= Olive C. Sanford =

American politician

Olive Corning Sanford (December 19, 1875 - March 4, 1970) was an American Republican Party politician who served in the New Jersey General Assembly.

==Early life==
Born Olive Terry Corning in Palmyra, New York on December 19, 1875, she was the daughter of Joseph W. Corning (1814–1890) and Louise E Newton (1839–1919). She attended schools in Palmyra and New York City. She was an 1898 graduate of Teachers College, Columbia University and was a school teacher for two years before marrying Frederic H. Sanford (1867–1927) in 1900. They lived in South America for four years, and returned in 1904 following the birth of her son, Frederic Corning Sanford. She moved to Nutley, New Jersey in 1915.

She served as President of the Nutley League of Women Voters from 1925 to 1928, and as President of the New Jersey League of Women Voters from 1928 to 1934.

==Political career==
Sanford was elected to the Board of Education of the Nutley Public Schools in 1928 and re-elected in 1931. She was elected again in 1937 and re-elected in 1940.

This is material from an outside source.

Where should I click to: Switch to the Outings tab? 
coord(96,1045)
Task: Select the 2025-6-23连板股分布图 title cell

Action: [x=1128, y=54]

In 1934, Sanford was elected to the New Jersey State Assembly, and was re-elected in 1935. She was defeated for re-election in 1936, but regained her seat in 1937. She was re-elected in 1938, 1939, 1940, 1941 and 1942. In 1940 her opponent was Peter W. Rodino.

As Chair of the Assembly Education Committee in 1936, Sanford introduced legislation to create a statewide system of junior colleges.

In 1947, Sanford was a Delegate to the New Jersey Constitutional Convention.